■ EXTRACT PROVIDED ■
Decreased perception of sweetness could contribute to increased preference for fat in the obese because recent work has demonstrated how decreased intensity of one orosensory system can disinhibit another orosensory system. We can demonstrate an association between decreased taste and increased liking for fat foods relative to sweet foods using the data from lecture attendees. For the analysis, we constructed a difference score: liking for fat foods minus liking for sweet foods. Multiple regression showed that sex, age and the sweetness of candy all made significant, independent contributions to explaining the variance of this difference score (Multiple R=0.28; F=98.064; d.f.=3, 3543, p≪0.001). The difference between liking fat foods and liking sweet foods was greater for men (sr=0.08, p≪0.001), older attendees (sr=0.25, p≪0.001) and for those with lower ratings for the sweetness of candy (sr=−0.06, p<0.001). We now review the evidence for dynamic interaction among orosensory systems.

■ WHAT YOU WILL DO ■
1: Answer these questions from the passage on sweetness perception and fat preference.
(a) What difference score did the researchers construct for the analysis?
(b) Which three factors made significant, independent contributions to explaining the variance of that score?
(c) Which sex showed a greater difference between liking fat foods and liking sweet foods?
2: Translate this sentence from the passage on sweetness perception and fat preference into Spanish: "For the analysis, we constructed a difference score: liking for fat foods minus liking for sweet foods."
3: Write the next paragraph of the passage on sweetness perception and fat preference, picking up after its final sentence.

[Saved entries]
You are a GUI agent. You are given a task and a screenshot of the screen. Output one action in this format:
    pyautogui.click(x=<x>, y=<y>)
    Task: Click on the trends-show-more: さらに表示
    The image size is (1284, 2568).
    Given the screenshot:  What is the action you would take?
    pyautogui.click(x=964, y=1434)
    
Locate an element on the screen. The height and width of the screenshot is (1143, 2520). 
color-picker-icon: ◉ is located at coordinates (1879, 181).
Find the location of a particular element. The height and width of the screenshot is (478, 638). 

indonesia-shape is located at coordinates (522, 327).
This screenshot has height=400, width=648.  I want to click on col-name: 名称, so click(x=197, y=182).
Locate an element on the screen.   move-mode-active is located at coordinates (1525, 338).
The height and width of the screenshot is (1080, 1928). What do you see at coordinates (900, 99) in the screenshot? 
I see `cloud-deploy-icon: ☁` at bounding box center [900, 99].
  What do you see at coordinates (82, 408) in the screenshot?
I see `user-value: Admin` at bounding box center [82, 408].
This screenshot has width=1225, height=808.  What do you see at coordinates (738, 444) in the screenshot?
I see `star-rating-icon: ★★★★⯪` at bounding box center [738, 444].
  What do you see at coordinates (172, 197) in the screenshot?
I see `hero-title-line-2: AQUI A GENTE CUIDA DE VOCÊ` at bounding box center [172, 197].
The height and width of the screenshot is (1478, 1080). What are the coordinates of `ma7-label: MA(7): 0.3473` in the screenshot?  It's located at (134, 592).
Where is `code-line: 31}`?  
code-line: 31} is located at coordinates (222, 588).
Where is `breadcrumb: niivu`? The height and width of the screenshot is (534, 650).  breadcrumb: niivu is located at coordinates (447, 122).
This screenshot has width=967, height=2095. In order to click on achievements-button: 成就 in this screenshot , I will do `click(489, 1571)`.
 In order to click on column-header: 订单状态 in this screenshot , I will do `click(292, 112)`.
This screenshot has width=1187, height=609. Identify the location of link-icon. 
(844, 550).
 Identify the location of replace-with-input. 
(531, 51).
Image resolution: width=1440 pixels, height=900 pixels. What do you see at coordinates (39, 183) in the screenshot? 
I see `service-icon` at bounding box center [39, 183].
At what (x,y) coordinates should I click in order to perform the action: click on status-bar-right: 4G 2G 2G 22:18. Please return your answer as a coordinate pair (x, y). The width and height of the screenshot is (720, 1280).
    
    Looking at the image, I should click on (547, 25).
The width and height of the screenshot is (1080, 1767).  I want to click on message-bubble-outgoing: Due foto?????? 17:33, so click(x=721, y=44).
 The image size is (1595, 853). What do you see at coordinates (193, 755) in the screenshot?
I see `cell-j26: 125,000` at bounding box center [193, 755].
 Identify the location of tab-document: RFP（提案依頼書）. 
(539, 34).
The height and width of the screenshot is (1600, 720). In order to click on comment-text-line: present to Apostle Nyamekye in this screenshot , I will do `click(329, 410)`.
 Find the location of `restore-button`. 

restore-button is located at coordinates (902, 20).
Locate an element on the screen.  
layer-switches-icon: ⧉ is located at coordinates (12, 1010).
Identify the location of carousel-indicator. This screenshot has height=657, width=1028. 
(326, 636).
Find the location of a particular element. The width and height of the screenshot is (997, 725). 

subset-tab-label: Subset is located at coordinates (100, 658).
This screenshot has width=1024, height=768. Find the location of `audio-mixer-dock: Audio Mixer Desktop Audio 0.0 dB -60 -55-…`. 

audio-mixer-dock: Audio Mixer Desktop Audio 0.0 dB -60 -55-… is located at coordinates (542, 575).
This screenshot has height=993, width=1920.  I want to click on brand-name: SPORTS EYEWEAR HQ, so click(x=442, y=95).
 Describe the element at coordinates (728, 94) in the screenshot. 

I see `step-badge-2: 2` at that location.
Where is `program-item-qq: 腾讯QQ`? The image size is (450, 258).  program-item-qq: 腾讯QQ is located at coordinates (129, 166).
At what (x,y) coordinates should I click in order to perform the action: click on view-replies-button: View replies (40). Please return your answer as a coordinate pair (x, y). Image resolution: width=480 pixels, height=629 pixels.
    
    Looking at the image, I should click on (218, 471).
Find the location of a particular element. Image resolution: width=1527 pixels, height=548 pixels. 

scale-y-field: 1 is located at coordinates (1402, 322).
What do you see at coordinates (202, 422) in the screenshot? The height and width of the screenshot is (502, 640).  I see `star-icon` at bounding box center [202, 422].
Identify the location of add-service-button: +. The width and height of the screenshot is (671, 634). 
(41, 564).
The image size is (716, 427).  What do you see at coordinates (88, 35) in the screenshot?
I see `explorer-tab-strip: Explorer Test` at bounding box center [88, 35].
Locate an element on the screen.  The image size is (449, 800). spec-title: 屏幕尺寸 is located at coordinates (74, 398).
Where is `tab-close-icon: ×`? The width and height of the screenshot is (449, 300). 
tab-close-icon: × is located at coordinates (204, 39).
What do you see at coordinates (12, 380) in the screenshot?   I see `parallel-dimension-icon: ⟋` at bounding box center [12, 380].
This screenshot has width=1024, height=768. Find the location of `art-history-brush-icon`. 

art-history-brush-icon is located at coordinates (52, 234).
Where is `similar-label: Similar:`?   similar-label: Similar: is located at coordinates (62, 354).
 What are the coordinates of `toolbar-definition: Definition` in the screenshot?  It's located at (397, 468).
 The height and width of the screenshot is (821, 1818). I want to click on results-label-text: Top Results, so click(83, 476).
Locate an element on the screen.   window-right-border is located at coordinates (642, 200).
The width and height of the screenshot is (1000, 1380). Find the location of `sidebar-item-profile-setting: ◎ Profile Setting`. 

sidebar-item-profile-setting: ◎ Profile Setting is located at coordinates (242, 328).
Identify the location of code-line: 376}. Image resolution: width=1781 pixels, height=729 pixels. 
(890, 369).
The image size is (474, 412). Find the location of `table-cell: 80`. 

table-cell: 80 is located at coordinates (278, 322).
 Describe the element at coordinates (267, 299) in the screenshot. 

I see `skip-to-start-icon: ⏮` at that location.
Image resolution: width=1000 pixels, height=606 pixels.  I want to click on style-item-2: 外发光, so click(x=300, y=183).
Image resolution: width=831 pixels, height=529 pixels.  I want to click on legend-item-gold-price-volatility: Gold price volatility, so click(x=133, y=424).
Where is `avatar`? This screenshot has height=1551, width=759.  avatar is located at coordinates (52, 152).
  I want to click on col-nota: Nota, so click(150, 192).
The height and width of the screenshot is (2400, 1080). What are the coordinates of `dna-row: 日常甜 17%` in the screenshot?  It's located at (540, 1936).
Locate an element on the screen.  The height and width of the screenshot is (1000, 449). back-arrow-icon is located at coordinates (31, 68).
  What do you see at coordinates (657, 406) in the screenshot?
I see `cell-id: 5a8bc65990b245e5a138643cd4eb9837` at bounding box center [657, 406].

■ RESULTS ■
1:
(a) Liking for fat foods minus liking for sweet foods.
(b) Sex, age and the sweetness of candy.
(c) Men.

2: Para el análisis, construimos una puntuación de diferencia: el gusto por los alimentos grasos menos el gusto por los alimentos dulces.

3:
4. Dynamic interactions of orosensory systems

Taste buds are globular clusters of cells (much like the segments of an orange) buried in the tissue of three types of papillae: fungiform (anterior, mobile tongue), foliate (rear edges of the tongue) and circumvallate (arranged in an inverted V across the rear of the tongue) as well as in the tissue where the hard and soft palate meet on the roof of the mouth. The tips of some of the cells in taste buds taper to thin microvilli that contain the sites that interact with taste stimuli. Taste stimuli reach these sites by flowing through the taste pore: the conduit between the taste bud and the surface of the tongue or palate. Taste stimuli must be in solution to permit them to flow through the taste pore and contact taste receptor sites on the microvilli.

Taste buds are innervated by three cranial nerves: VII, IX and X. The chorda tympani branch of CN VII (facial nerve) carries taste from the anterior, mobile part of the tongue; the greater superficial petrosal branch of CN VII, from the roof of the mouth; the glossopharyngeal nerve (CN IX), from the rear of the tongue; and the vagus nerve (CN X), from the throat. These nerves project ipsilaterally to the medulla, thalamus and cortex.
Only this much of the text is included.